To estimate the relative competitiveness of PSbMV variants DPD1 and DPD1-R for seed transmission, we compared their relative frequencies in seedlings derived from inoculated mother plants and in leaves of these mother plants sampled at 22 and 61 dpi.
The number of harvested pea seeds in the different PSbMV-infected plants varied from seven to 95, with an average of 54. All harvested seeds germinated and the infection status of each seedling was analyzed by ELISA. From a total of 1022 seedlings derived from mother plants 1 to 19, the average seedling infection rate was 33.4% (33.1% and 33.7% for inocula 1 and 2 respectively). The average seedling infection rate was also similar to the infection rates observed in the seedlings of control plants inoculated by DPD1-R only (36% for a total of n = 206 seedlings) or DPD1 only (31%; n = 195), (P = 0.27; Khi2 tests). Accordingly, the fact that similar percentages of seed transmission were observed in single-infected or mixed-infected plants suggests independence between PSbMV variants for seed infection and justifies the Poissonian assumptions made for modeling virus entry into seeds. Finally, the seedling infection rates were similar to those observed for mixed-infected plants for which no leaves were sampled (plants 40 to 49) (34%; n = 584; P>0.30 for both inocula; Khi2 tests). All these values are in the range of seed transmission rates obtained independently with PSbMV DPD1 and Vedette pea plants (25 to 53% seed transmission [27]).
For mother plants having nine or more infected seedlings, the proportion of seedlings corresponding to categories (ii) seedling infected only by variant DPD1, (iii) seedling infected only by variant DPD1-R and (iv) seedling infected by both PSbMV variants was determined (Table 3). Accordingly, among plants 1 to 19, the seedlings obtained from 12 plants (six plants initially inoculated with 38% of variant DPD1-R (inoculum 1) and six plants initially inoculated with 66% of variant DPD1-R (inoculum 2)) were analyzed. In contrast to plant leaves, the two PSbMV variants were detected simultaneously in a minority of infected seedlings, i.e. 28.5% of seedlings for inoculum 1 and 30.9% of seedlings for inoculum 2. The DPD1-R variant was observed in 39.8% and 70.9% of seedlings infected by a single virus variant (considering only seedling categories (ii) and (iii)) for inocula 1 and 2, respectively. Compared to the PSbMV variant frequencies in the leaves of the mother plants, DPD1-R seemed to be somewhat better seed-transmitted than DPD1, a difference which is significant only for inoculum 2 (P = 0.01; Khi2 test). Examining seed transmission results for each mother plant individually did not reveal any significant difference between the distributions of variants among the seedlings and the average proportion of PSbMV variants in leaves.
The percentages of seedlings infected simultaneously by the two PSbMV variants were similar for mother plants which leaves were sampled twice (numbers 1 to 19) and for mother plants for which no leaves were sampled (plants 40 to 49) (P>0.2; Khi2 tests) (Table 3). The distributions of the two PSbMV variants among the seedlings were also similar for these two sets of mother plants (P>0.2; Khi2 tests) (Table 3). Consequently, the sampling procedure did not affect the seed transmission of the PSbMV variants and will not bias the estimates of bottleneck sizes during PSbMV seed transmission.

* [WORK TO COMPLETE]
(1) List every seedling count that the PSbMV seed transmission passage gives in the form "n =", along with the group of plants each count belongs to.
(2) Answer these from the PSbMV passage:
(a) What range of harvested seed numbers per infected plant does it report, and what was the average?
(b) Among plants 1 to 19, how many plants had their seedlings analyzed for variant categories?
(c) For inoculum 2, what percentage of infected seedlings carried both PSbMV variants?
(3) Resume the passage on PSbMV seed transmission, starting right after its last sentence.

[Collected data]
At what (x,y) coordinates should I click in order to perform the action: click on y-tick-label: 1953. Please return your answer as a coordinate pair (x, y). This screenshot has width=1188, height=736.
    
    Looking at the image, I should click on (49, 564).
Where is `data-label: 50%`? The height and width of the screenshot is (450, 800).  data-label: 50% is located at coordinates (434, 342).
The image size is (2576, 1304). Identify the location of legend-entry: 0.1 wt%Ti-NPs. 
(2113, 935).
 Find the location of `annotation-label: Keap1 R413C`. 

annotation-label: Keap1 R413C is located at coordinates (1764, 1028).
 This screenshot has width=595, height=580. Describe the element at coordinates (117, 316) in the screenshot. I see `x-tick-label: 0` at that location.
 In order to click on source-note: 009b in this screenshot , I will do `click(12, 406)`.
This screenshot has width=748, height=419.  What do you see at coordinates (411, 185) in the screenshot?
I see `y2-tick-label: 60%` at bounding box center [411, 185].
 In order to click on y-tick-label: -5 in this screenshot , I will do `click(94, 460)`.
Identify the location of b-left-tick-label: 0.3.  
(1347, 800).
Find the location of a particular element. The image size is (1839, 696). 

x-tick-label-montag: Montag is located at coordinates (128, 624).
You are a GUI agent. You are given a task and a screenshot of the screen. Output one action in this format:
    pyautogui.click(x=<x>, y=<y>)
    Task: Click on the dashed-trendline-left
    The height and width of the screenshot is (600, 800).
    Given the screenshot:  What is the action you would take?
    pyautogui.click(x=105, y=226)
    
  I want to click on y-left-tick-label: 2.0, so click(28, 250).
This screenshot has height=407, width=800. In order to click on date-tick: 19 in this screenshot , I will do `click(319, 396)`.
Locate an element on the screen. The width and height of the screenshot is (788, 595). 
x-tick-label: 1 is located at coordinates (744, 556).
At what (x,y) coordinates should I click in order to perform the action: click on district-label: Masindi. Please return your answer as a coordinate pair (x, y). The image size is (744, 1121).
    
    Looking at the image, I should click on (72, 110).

* [EXERCISE RESPONSES]
(1)
- n = 206: seedlings of control plants inoculated by DPD1-R only
- n = 195: seedlings of control plants inoculated by DPD1 only
- n = 584: seedlings of mixed-infected plants for which no leaves were sampled (plants 40 to 49)

(2)
(a) From seven to 95 seeds, with an average of 54.
(b) 12 plants.
(c) 30.9%.

(3)
Small genetic drift effects during the systemic colonization of pea leaves by PSbMV
Since the two inoculated PSbMV variants DPD1 and DPD1-R were equally competitive during the colonization of plant leaves from 22 to 61 dpi, we used the methods described in [25] to estimate Ne. These methods are based on the differences in variance of the viral variant frequencies (“variance method”) or on the difference of Wright's FST statistics (“FST method”) between two sampling dates. For these methods, an underlying assumption is that the variance of the viral variant frequencies (or the FST statistics) increases with time. Indeed, considering that all variants are equally fit in the population, variant frequency fluctuations are due only to genetic drift, which affects both the amount and distribution of neutral genetic diversity over time (i.e. across generations) and space (i.e. between subpopulations at a given time).
Whatever the datasets used, we observed very small differences of variance of virus variant frequencies or FST statistics for the PSbMV populations at 22 and 61 dpi, suggesting very limited effect, if any, of genetic drift on viral populations during the systemic invasion of apical leaves (Table 1). Accordingly, Ne estimates ranged from 59 to 216, with a mean of all Ne estimates of 111 and 119 for the variance and FST methods, respectively, and of 172 and 77 for inocula 1 and 2, respectively. In some cases, no Ne estimates could be obtained because the variance of viral frequencies and FST statistics decreased between 22 and 61 dpi (no drift was observed). Overall, little difference was observed between the “variance” and “FST” methods and between the different datasets used to estimate viral frequencies at the two dates of observations (Table 1). Notably, leaf sampling at date 1 did not affect significantly the results: Ne estimates were comprised between 74 and 143 for dataset 3 (independent sets of plants were sampled at each date) and between 59 and 216 for dataset 2 (the same set of plants was sampled at both dates) (Table 1). Dataset 3 provided the most homogeneous Ne estimates and smallest confidence intervals.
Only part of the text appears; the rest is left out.